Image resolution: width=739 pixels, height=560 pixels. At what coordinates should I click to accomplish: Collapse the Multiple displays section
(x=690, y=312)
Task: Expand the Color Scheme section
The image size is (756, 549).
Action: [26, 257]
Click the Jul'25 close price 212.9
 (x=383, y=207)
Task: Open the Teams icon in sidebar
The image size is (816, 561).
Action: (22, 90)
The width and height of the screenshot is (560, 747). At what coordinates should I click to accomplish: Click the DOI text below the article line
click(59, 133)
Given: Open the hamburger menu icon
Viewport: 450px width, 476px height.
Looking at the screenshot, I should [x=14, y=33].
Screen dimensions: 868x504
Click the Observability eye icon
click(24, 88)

* [Work required] Return the listing above exactly, line for line.

* [Completed exercise]
Image resolution: width=739 pixels, height=560 pixels. At what coordinates should I click to accomplish: Collapse the Multiple displays section
(x=690, y=312)
Task: Expand the Color Scheme section
The image size is (756, 549).
Action: [26, 257]
Click the Jul'25 close price 212.9
 (x=383, y=207)
Task: Open the Teams icon in sidebar
The image size is (816, 561).
Action: (22, 90)
The width and height of the screenshot is (560, 747). At what coordinates should I click to accomplish: Click the DOI text below the article line
click(59, 133)
Given: Open the hamburger menu icon
Viewport: 450px width, 476px height.
Looking at the screenshot, I should [x=14, y=33].
Screen dimensions: 868x504
Click the Observability eye icon
click(24, 88)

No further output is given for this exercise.